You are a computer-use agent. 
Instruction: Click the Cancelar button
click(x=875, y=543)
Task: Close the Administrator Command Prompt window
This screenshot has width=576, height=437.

**AIM OF THE EXERCISE**
For each line shown above, write an exact copy.

**RESPONSE TO THIS EXERCISE**
You are a computer-use agent. 
Instruction: Click the Cancelar button
click(x=875, y=543)
Task: Close the Administrator Command Prompt window
This screenshot has width=576, height=437.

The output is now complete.